Quand il parle de droits de l'Homme c'est pour faire des remontrances viriles à d'autres chefs d'Etat qui inspirent l'autorité, comme des chefs d'Etat arabes ou Vladimir Poutine, mais sans spécialement mettre de sanctions derrière. Pour son propre pays, il ne doit pas vouloir résoudre les problèmes par la paix sociale et les droits fondamentaux, ça c'est un truc de gonzesses qu'on laisse éventuellement aux Ministres femmes.
Rien ne prouve que l'électorat pense vraiment comme ça mais c'est comme ça qu'on dépeint le Président de la République type, "le Chef des Armées". On voit bien que Hollande parlait plus de droits fondamentaux au début et on le traitait de mou.
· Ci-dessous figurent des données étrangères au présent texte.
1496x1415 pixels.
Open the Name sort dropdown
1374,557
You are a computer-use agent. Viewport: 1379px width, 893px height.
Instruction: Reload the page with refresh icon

Giscard d'Estaing a aussi une réputation de Président fade et pourtant, il prônait pas mal d'évolutions sociales comme la majorité à 18 ans, la légalisation de l'avortement, la réforme du divorce etc. A l'inverse, le Président le plus populaire dans l'imaginaire collectif, de Gaulle, c'était un militaire, le patriarche idéal. Et oui, il y a eu des avancées sociales sous son gouvernement mais il compensait par son passé de résistants aux Nazis et par la guerre d'Algérie.
Donc je pense que les Présidents sont tentés de coller à ce schéma pour susciter l'adhésion.
Daesh ne choisit pas ses cibles au hasard. Il ne nous a pas choisi parce qu'on était le pays des droits de l'Homme mais parce qu'on est un pays justement trop faible pour porter ces valeurs en temps de crise. Il cherche la confusion, il a repéré que l'extrême-droite avait déjà très bien préparé le terrain et il lui suffi juste d'en rajouter deux-trois couches pour complètement perdre nos dirigeants dans une spirale nocive pour le pays.